Removing this hurdle can then open up the field for a concerted push towards digitalisation. Powerful biometrics and networked fraud detection intelligence networks supported by data and analytics tools with the power to see through the noise of billions of annual global transactions and spot associations between entities, devices and locations and make connections that are all but invisible to the naked eye.

Combined with greater intelligence sharing capabilities this would give institutions the ability to share financial crime red flags across a cooperative global network enabling others to act immediately to mitigate risk, not to mention reducing the duplication of investigation resource carried out by banks operating in silo. It could also vastly improve the quality of SAR submissions enhancing the overall understanding of threat across the system.

To mitigate risk that may have already infiltrated the system, behavioural biometrics capabilities can look at the signals created from device sensors to monitor for consistencies in a user’s behaviour, allowing organisations to quickly recognise and authenticate genuine users, while stepping up authentication or denying access where behaviours are not as expected.
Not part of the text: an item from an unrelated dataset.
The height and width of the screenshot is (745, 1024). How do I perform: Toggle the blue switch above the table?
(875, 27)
Ultimately, biometric-driven technology will deliver more scrutiny to those who subvert the system and assertively seek to deny them access or minimise the damage they can incur.  Better, quicker and more accurate exchanges of information will also help identify those who are exploited and vulnerable, and assist in implementing appropriate support mechanisms.

Information sharing must of course always be legitimate and proportionate to the risk, but the digitalisation of our daily lives means we now need a different approach to preserving the security of our systems. Linear information sharing between one or two institutions is no longer fit for purpose – what’s required is a digital and networked response that builds inherent trust and confidence into the system.
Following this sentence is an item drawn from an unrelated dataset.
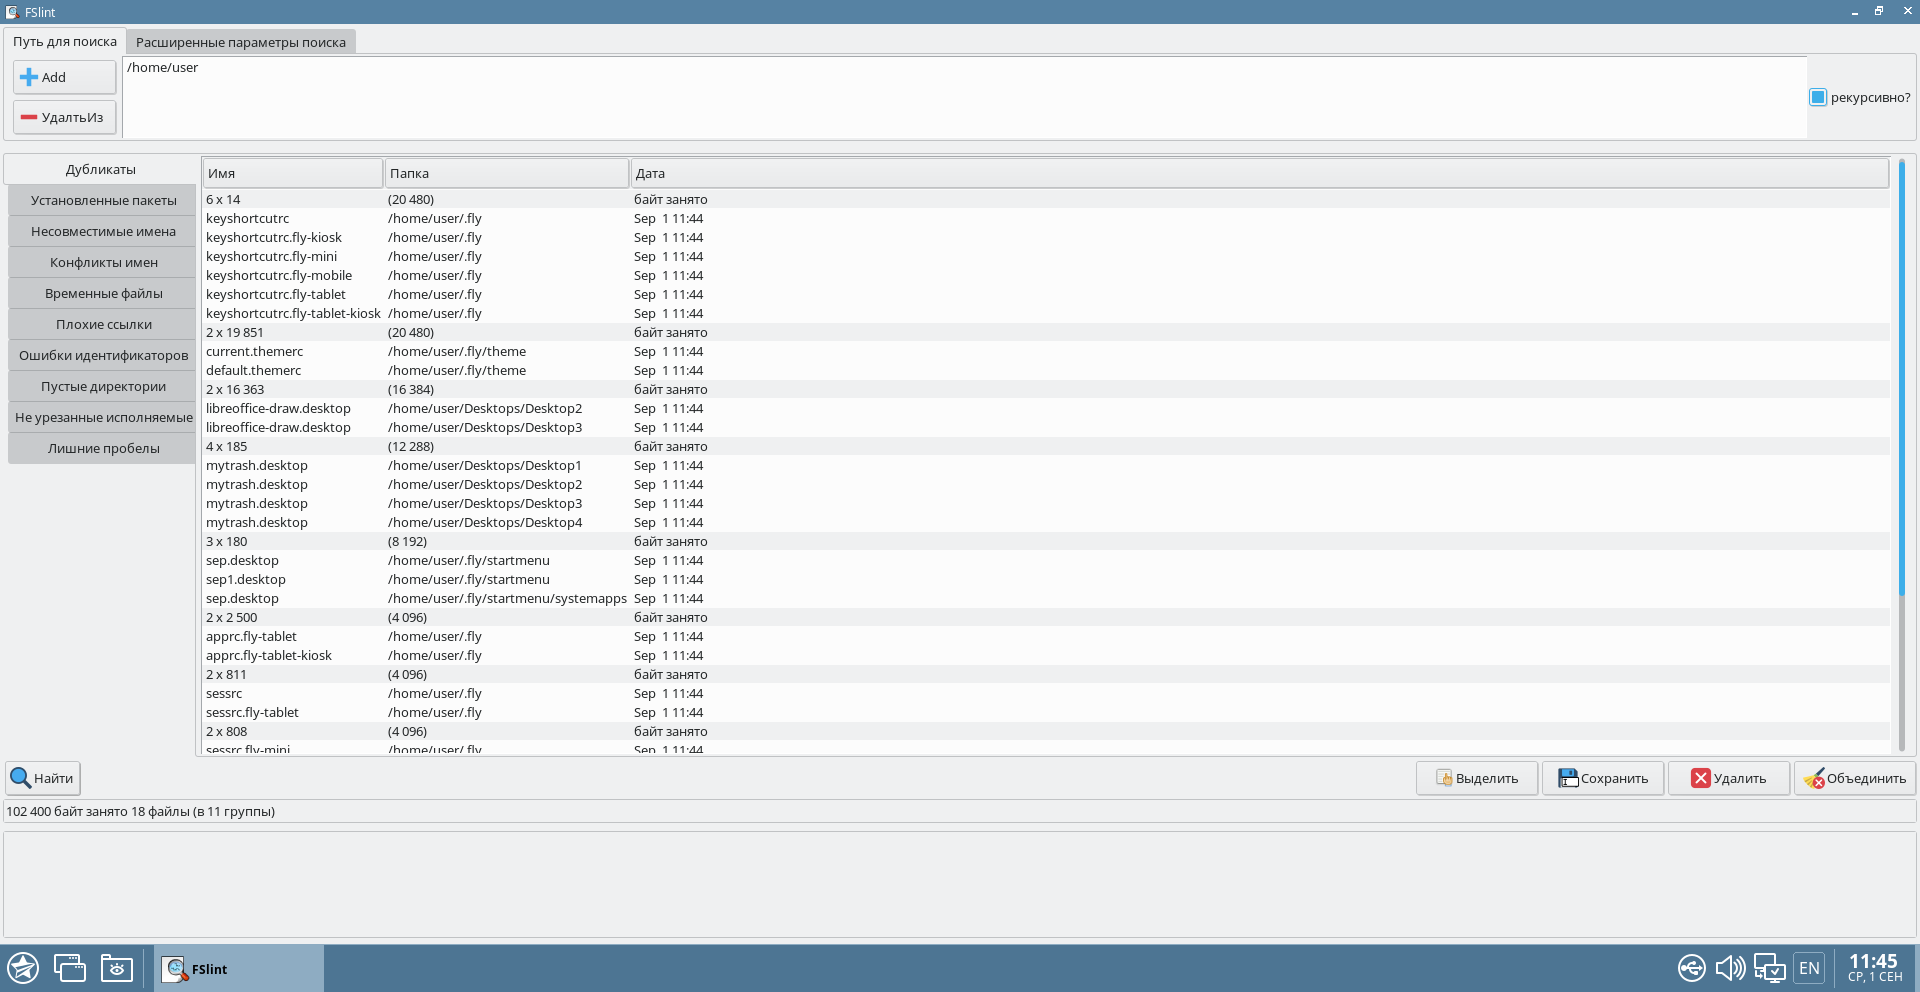Click the Add path button with plus icon
Screen dimensions: 1920x992
coord(64,77)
Robust onboarding, smarter technology, biometrics, good risk assessments and a joined-up approach should be the minimum expected standard for any organisation that creates legitimacy of a digital identity through onboarding. A radically new and much more integrated approach is now urgently needed to stem the tide of dirty money running through the global financial system and stop criminal networks in their tracks. 

It’s a common misconception that fraudsters are lone operators working independently. They move within a hyper-connected, cooperative global network – so therefore, must we.